··· Raw records ···
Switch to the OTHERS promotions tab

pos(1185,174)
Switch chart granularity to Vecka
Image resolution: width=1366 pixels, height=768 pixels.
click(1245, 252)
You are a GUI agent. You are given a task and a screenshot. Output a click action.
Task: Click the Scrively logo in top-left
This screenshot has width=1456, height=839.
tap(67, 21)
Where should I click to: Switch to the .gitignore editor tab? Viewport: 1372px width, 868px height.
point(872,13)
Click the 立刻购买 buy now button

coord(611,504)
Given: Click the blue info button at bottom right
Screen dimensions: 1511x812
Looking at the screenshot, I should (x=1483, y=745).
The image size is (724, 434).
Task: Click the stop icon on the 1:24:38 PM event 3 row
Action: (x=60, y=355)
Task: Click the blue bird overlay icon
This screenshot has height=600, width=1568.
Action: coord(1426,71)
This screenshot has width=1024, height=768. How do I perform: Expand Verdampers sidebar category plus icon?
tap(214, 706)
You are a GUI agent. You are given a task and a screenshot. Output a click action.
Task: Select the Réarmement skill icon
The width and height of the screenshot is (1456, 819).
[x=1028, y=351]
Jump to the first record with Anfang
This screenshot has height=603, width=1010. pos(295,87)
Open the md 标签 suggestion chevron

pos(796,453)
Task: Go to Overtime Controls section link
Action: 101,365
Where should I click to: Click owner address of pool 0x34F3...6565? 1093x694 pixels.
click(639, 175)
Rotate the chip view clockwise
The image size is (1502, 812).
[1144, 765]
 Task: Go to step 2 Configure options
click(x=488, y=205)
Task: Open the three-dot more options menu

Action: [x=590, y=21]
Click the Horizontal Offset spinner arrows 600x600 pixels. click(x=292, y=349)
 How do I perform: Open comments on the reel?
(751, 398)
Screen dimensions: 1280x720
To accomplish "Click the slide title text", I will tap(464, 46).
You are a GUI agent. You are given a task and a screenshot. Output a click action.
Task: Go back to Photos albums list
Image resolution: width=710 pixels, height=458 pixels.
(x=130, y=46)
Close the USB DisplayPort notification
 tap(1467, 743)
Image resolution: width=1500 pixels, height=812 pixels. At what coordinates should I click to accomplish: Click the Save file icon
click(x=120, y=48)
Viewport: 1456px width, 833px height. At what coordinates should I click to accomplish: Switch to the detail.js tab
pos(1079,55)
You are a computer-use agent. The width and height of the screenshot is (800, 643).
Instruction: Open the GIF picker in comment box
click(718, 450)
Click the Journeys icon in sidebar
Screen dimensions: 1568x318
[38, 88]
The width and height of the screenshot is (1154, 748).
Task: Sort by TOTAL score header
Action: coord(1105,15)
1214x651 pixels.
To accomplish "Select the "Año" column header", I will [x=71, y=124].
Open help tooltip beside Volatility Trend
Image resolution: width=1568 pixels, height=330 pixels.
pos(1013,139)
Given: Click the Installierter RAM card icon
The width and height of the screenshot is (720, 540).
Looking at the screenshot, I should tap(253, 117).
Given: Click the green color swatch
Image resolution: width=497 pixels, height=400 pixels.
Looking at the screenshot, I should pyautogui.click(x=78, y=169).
···
▸ **What to produce**:
Which lines in the material above contain the word "button"? Return each of those lines in full.

▸ **Final result**:
Click the 立刻购买 buy now button
Given: Click the blue info button at bottom right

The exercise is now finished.